Policy & Politics: Can Reinsurance Programs Save the ACA?
Now that the Republican efforts to repeal the Affordable Care Act (ACA) are all but dead, it is time for officials to turn attention to stabilizing the jittery insurance exchanges. Payers have been essentially operating in limbo since last year’s presidential election. They’ve been waiting for Washington to act, and were probably expecting Republicans to deliver on their 7 year promise to do away with the ACA now that there is someone in the White House who will not veto a repeal bill.
It has been, in many ways, 9 wasted months since the election. And the uncertainty does not appear to be waning, thanks in part to the President himself, who has suggested that the best way forward is to let the ACA collapse under its own weight. Such a scenario is not inconceivable if President Trump follows through on what he has alluded to in Tweets. That is, halt subsidy payments to insurance companies that are designed to reduce deductibles for the poor. He could also stop enforcing the penalty for people who fail to buy insurance. No subsidies and fewer healthy insured individuals will hasten the so-called “death spiral” that has dogged the exchanges almost from the start.
The administration could decide to work with both parties in Congress and at the state level to improve the ACA. One way to do that is through reinsurance, whereby the government helps pay for the sickest people that tend to drive up rates in areas where there are not enough healthy people enrolled to balance them out. Reinsurance, of course, is nothing new. Under the ACA, the federal government temporarily provided reinsurance for 3 years through 2016. Some believe such funding needs to be extended indefinitely, but no one is holding their breath as President Trump continues to fume and Washington gridlock persists.
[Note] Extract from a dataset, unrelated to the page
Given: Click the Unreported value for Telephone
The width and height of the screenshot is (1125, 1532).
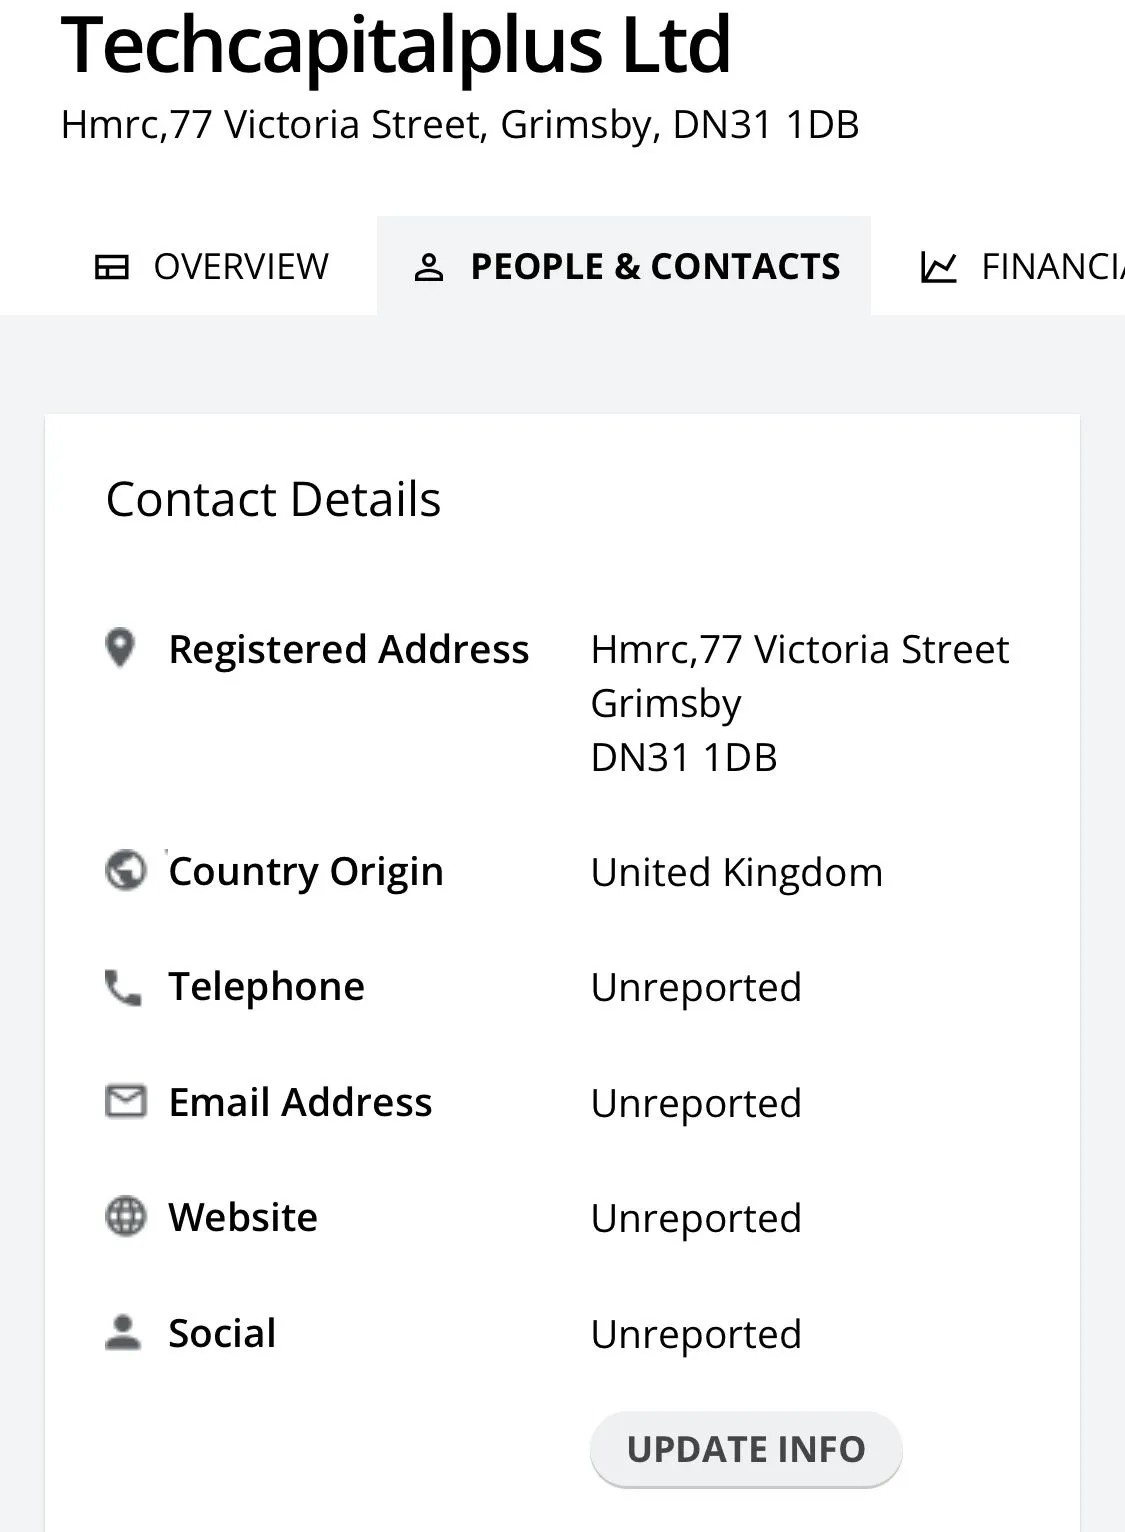Looking at the screenshot, I should pyautogui.click(x=696, y=988).
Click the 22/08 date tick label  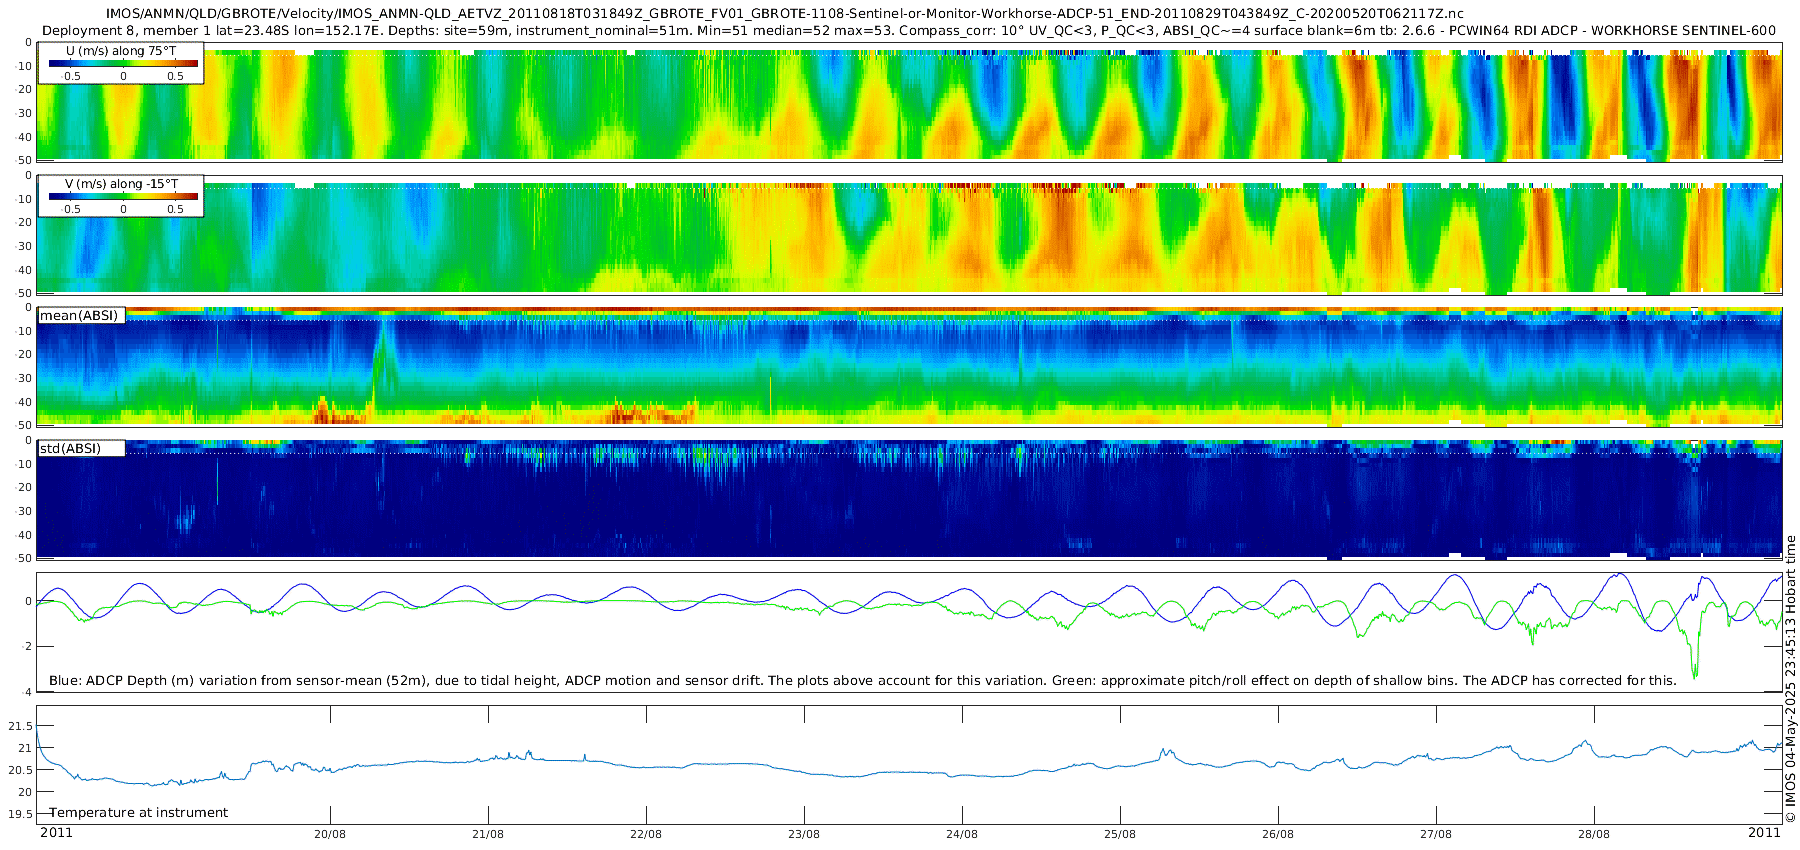click(x=646, y=834)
Some States Turn to Reinsurance
Some states have decided to take matters into their own hands, using a provision in the ACA that allows them to redesign their health insurance markets as long as health coverage is not jeopardized. Known as “state innovation waivers,” the practice is also being embraced by Washington. In July, the Trump administration approved Alaska’s waiver application, which will allow the state to use federal ACA dollars to fund its successful reinsurance program. Other states—including Idaho, New Hampshire, Maine, Minnesota, and Oklahoma—reportedly will soon follow suit. While state waivers can be sought for a variety of reasons, experts believe waivers for reinsurance programs will get the lion’s share of attention because their focus on reducing premiums simplifies the approval process. Plus, reinsurance programs have been shown to work.
An analysis of the ACA’s just-expired reinsurance program demonstrated that for the 30% of insurers with the highest claims costs, revenues exceeded those costs by $0 to $49 per member per month in 2014 and 2015, thanks to reinsurance. Had the program not been in place claims would have exceeded premium revenues by $90 to $397 per member per month, according to data in Health Affairs.
A year ago, Alaska had little choice but to begin its own reinsurance program. Premiums on the state exchange were set to rise 42%. So officials diverted $55 million in tax revenue normally allocated to the general budget fund into a reinsurance program. This convinced Premera—the lone insurer on the Alaska exchange—to increase premiums by just 7%. The success emboldened the state to apply for a federal waiver a year later, and approval now allows it to use federal funds for reinsurance. This helped to move Alaska down from being one of the states with the highest year-over-year premium increases to one of the lowest in the country.
But why are only a half dozen or so states following Alaska’s lead? In short, not every state is cut out for reinsurance—the circumstances have to be just right, according to experts we spoke with.
Not for All States
“It is a reasonable strategy to consider, but Alaska is unique from a population, geography, and insurability perspective,” F Randy Vogenberg, PhD, RPh, principal at the Institute for Integrated Healthcare said. He added that other states are “teetering on bankruptcy due to underfunded pensions and Medicaid fiscal pressures.” This makes it next-to-impossible to do as Alaska did: self-fund for a year before applying for a federal waiver.
“Where does the funding for reinsurance come from in the first place?” Norm Smith, president of Viewpoint Consulting, Inc, which surveys managed markets decision-makers for the pharmaceutical industry asked. He agreed that not all states are in a position to raid a general fund. The only other options appear to be pooled funds created by the exchange itself, or special federal funding.
Still, with the federal government practically dangling funds in front of the states through the waiver program, it is natural to wonder why more are not following suit. But Gary Owens, MD, president of Gary Owens Associates, a medical management and pharmaceutical consultancy firm, said he is not surprised at all. “States are in a difficult position because they don’t know where Washington is headed with insurance reform.”
Because of the uncertainty, Mr Smith, a First Report Managed Care editorial advisory board member, said that states that attempt to establish a reinsurance program will take a route that best suits their specific needs. Alaska had the luxury of being able to redirect state funds. Other states will need to find a different way. Or pass on the opportunity.
“In larger states, with many more members in the insurance pool, [the cost to insure high-risk individuals] could exceed the actuarial value of the reinsurance,” he said. This would render the program useless, unless the threshold where reinsurance kicks in is lowered.